● What you are asked to do: An exact copy of all the data is required, with pictures left out.

● Pixel coordinate grounding data:
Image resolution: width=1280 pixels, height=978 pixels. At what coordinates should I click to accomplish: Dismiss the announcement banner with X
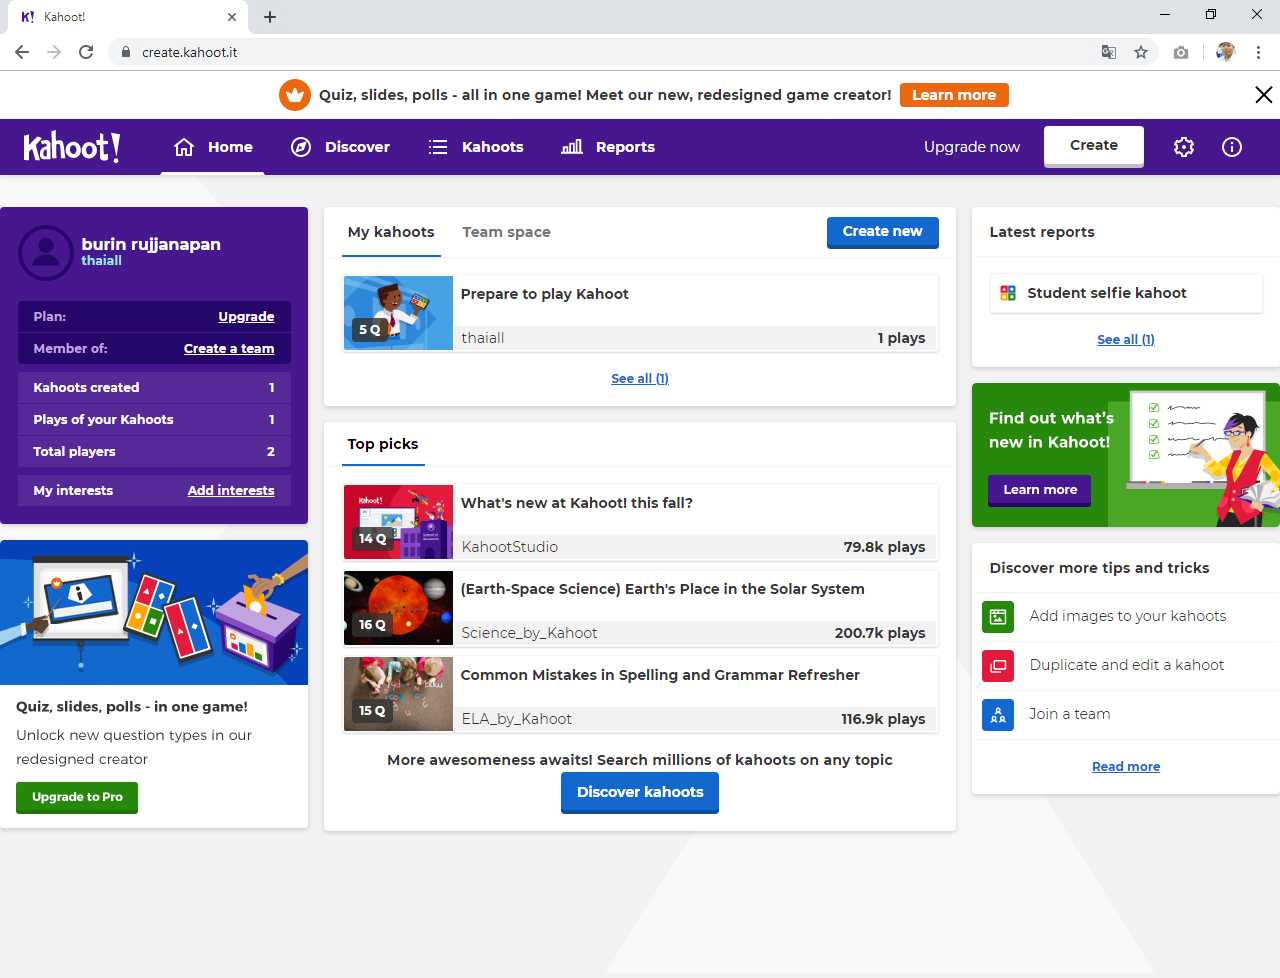point(1263,95)
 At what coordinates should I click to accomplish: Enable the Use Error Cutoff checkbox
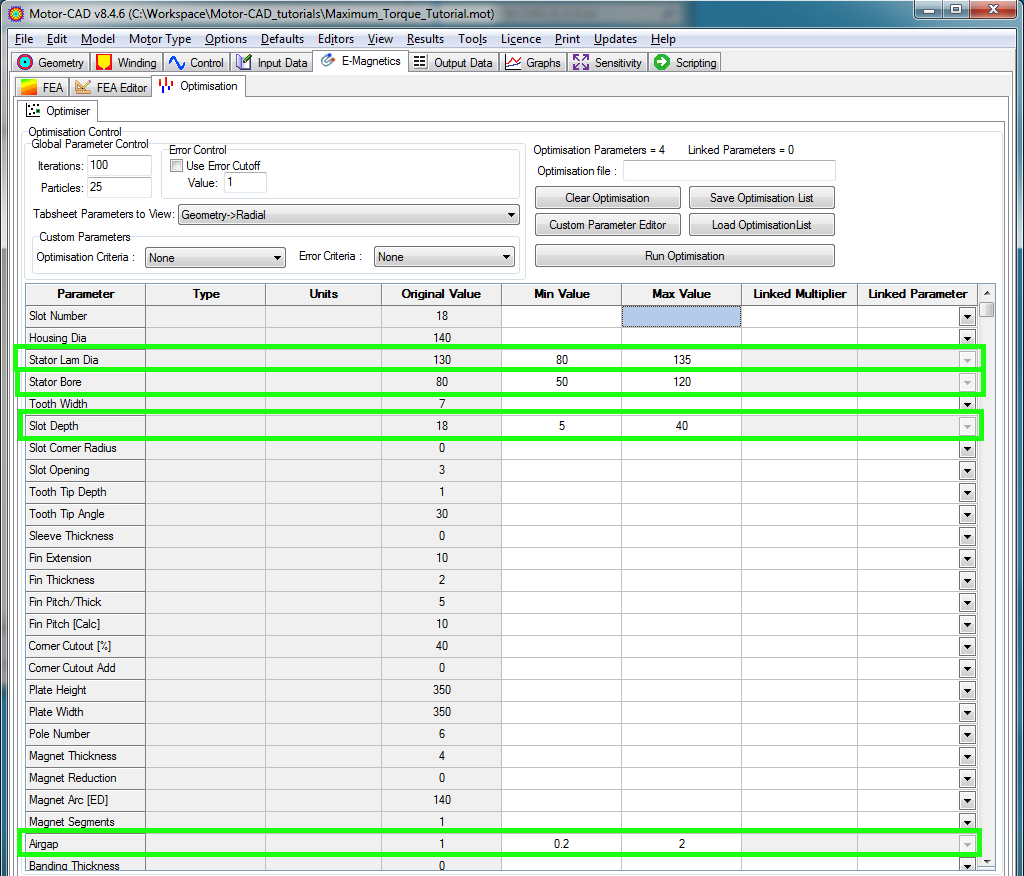pyautogui.click(x=177, y=166)
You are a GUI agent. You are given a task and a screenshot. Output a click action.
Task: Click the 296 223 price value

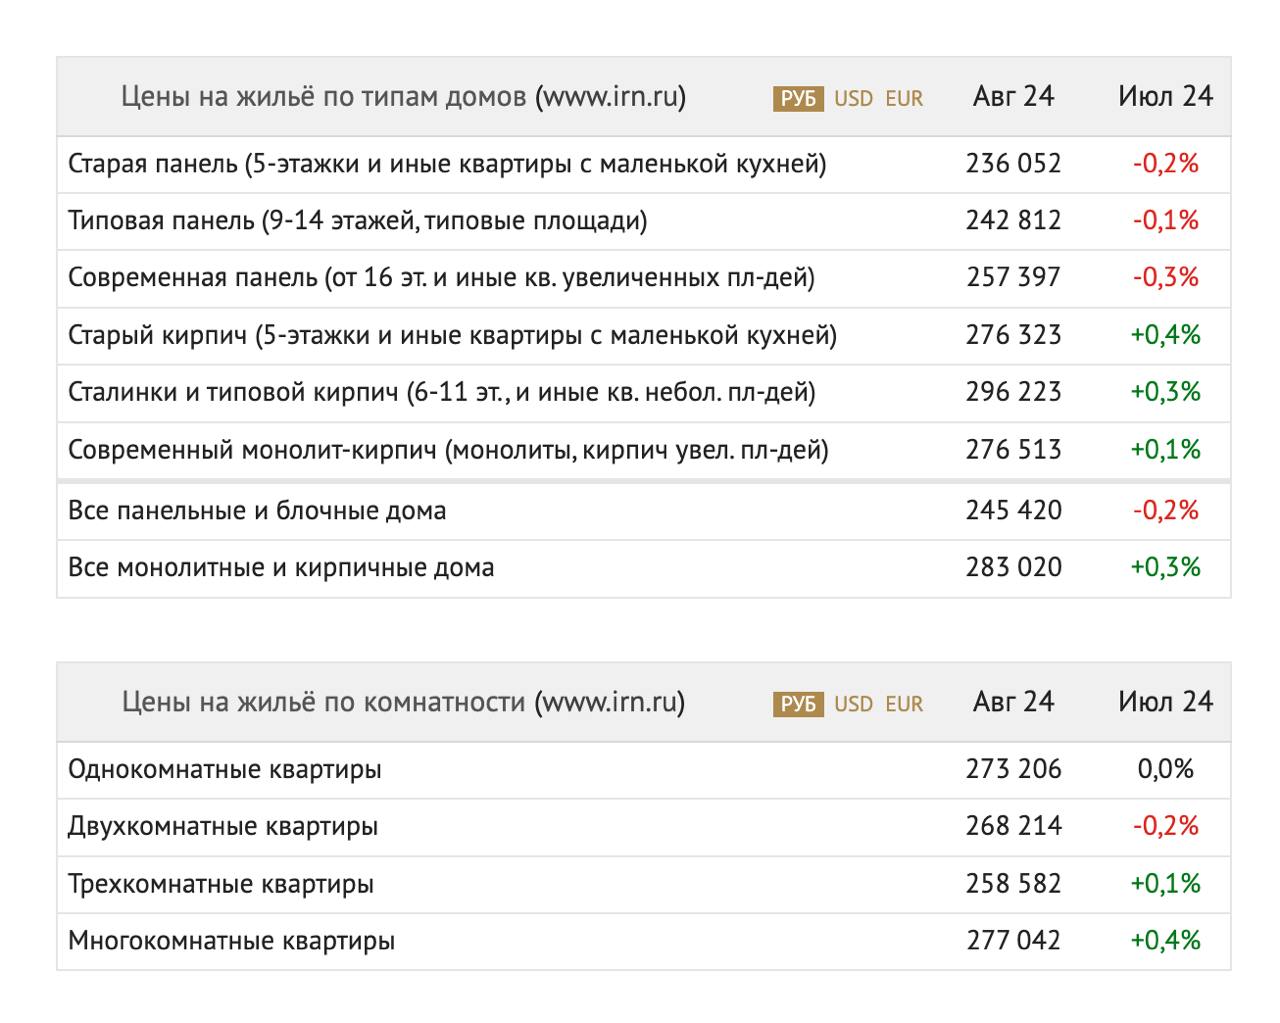(x=1013, y=392)
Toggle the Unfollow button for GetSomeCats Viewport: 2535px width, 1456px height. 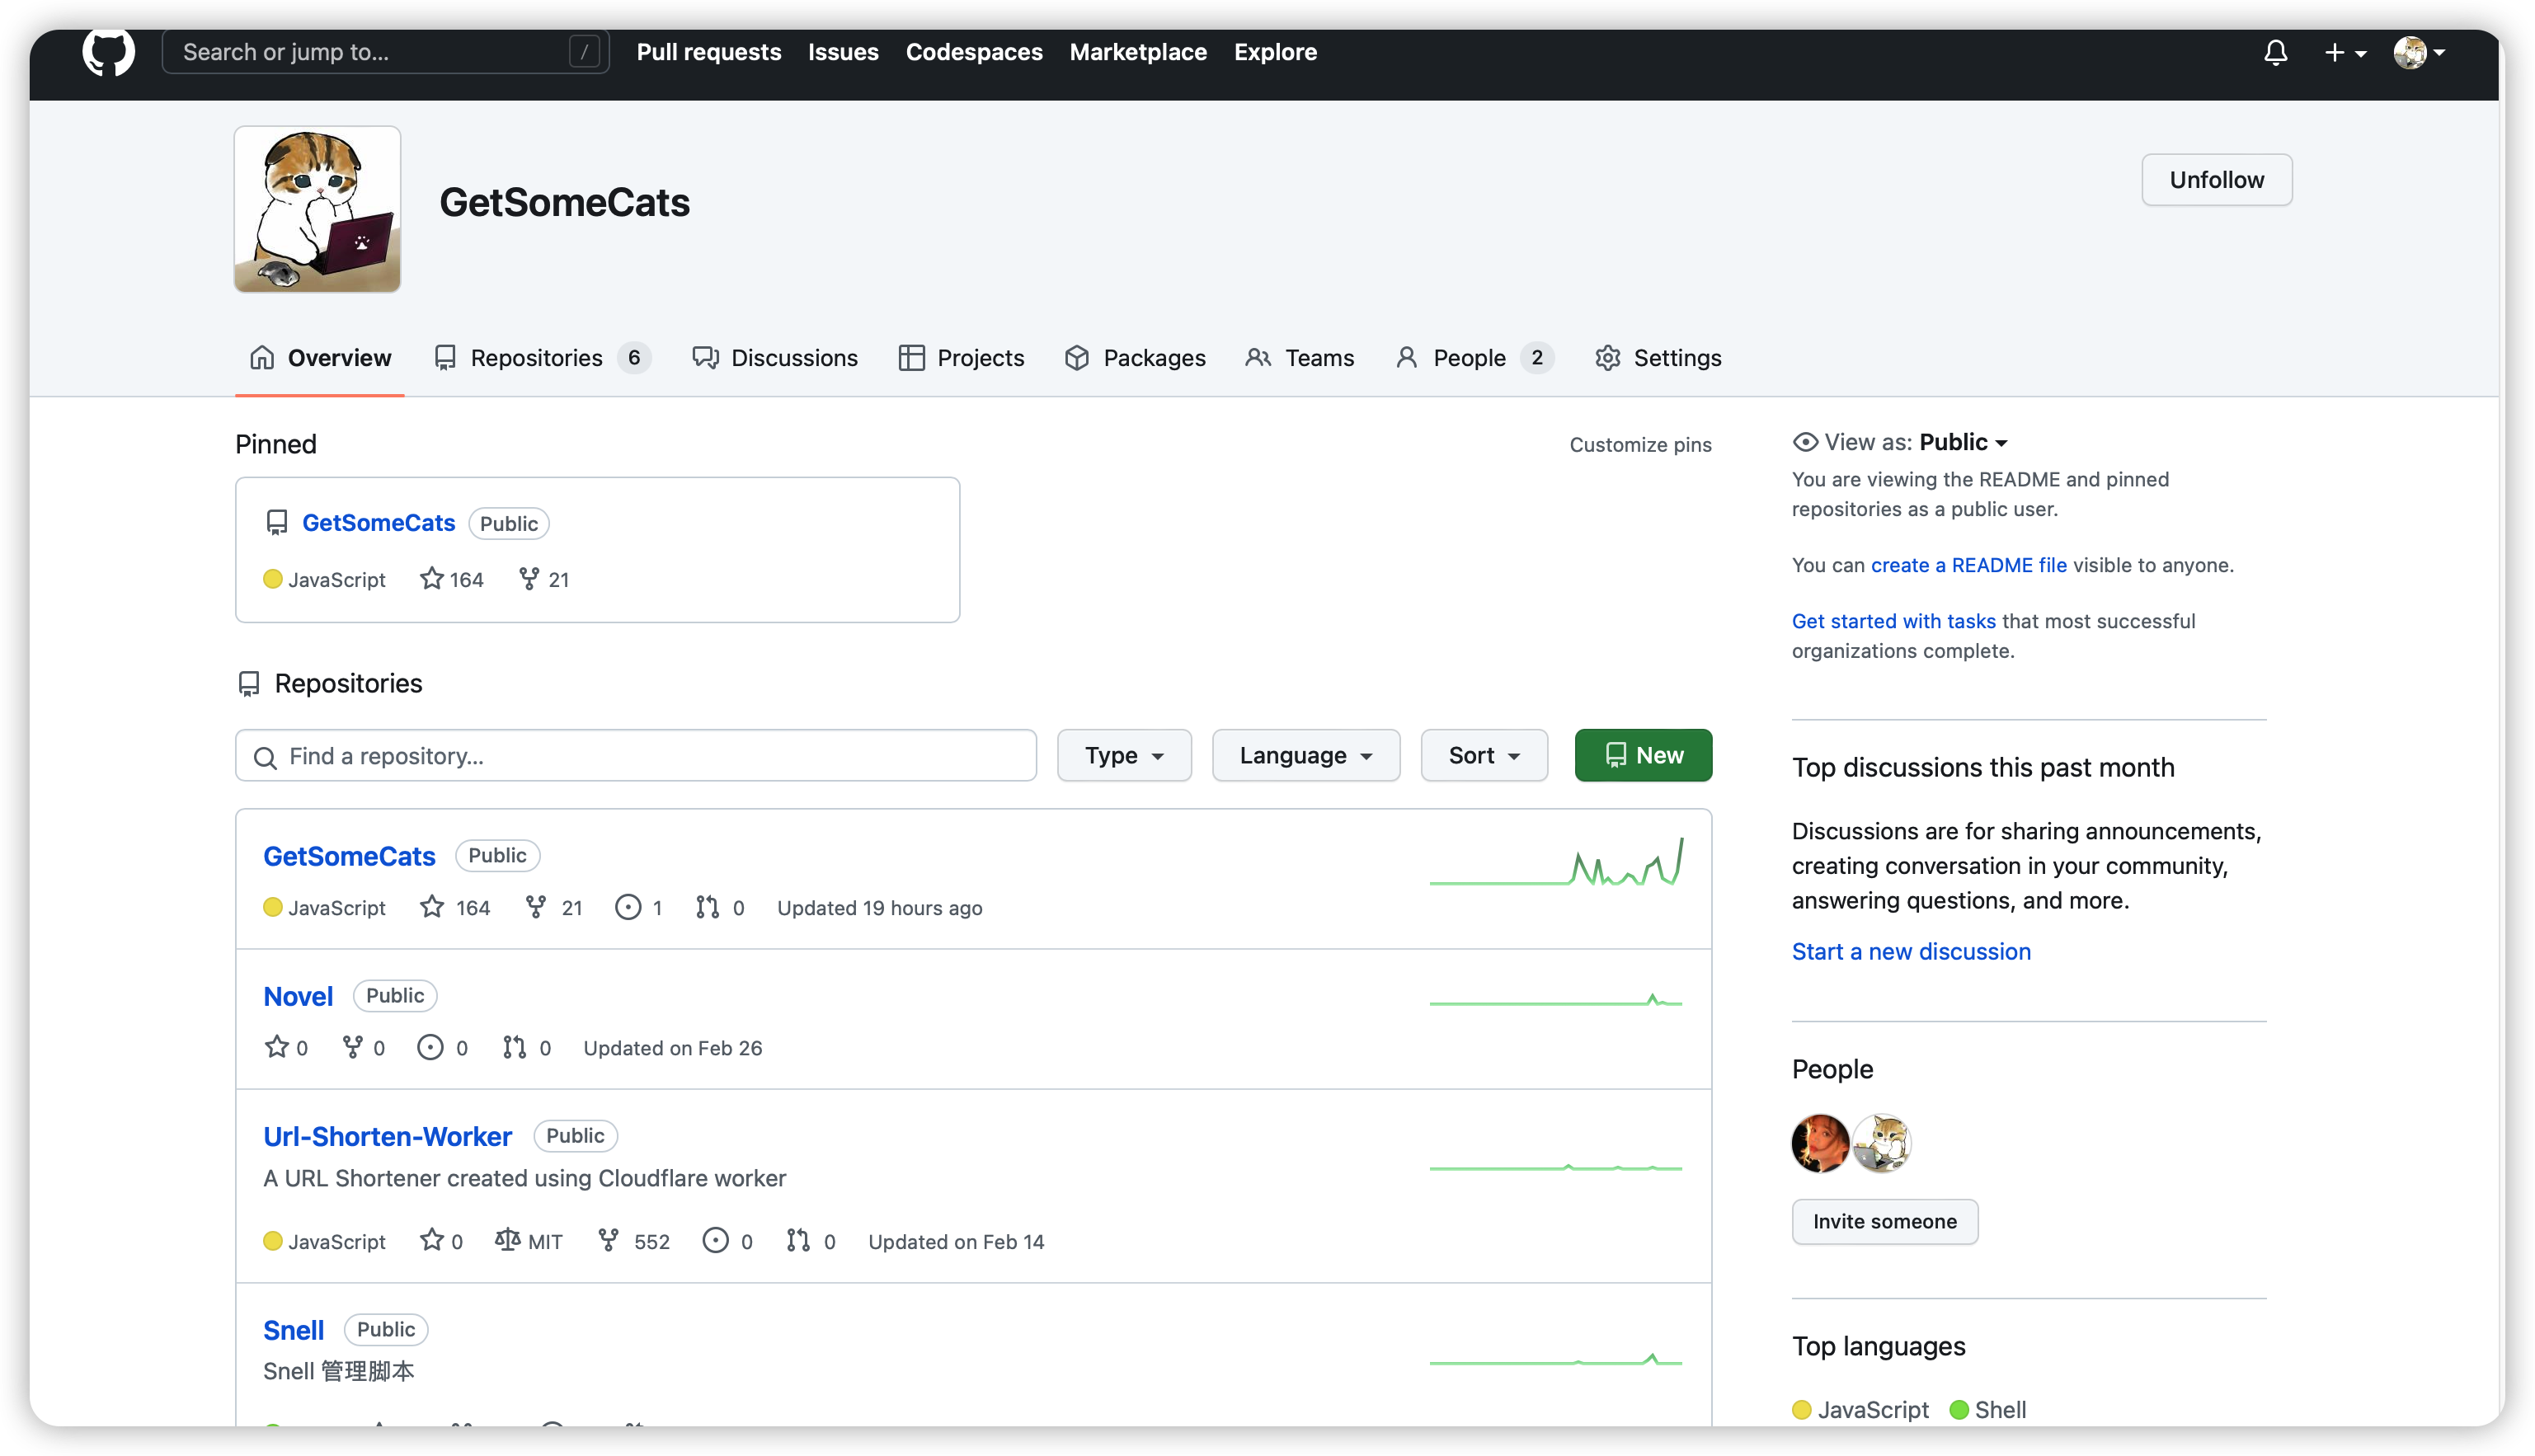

● Task answer:
Image resolution: width=1280 pixels, height=978 pixels. At what coordinates should I click to accomplish: Dismiss the announcement banner with X
point(1263,95)
 At what coordinates should I click to accomplish: Enable the Use Error Cutoff checkbox
pyautogui.click(x=177, y=166)
You are a GUI agent. You are given a task and a screenshot. Output a click action.
Task: Click the 296 223 price value

(x=1013, y=392)
Toggle the Unfollow button for GetSomeCats Viewport: 2535px width, 1456px height. 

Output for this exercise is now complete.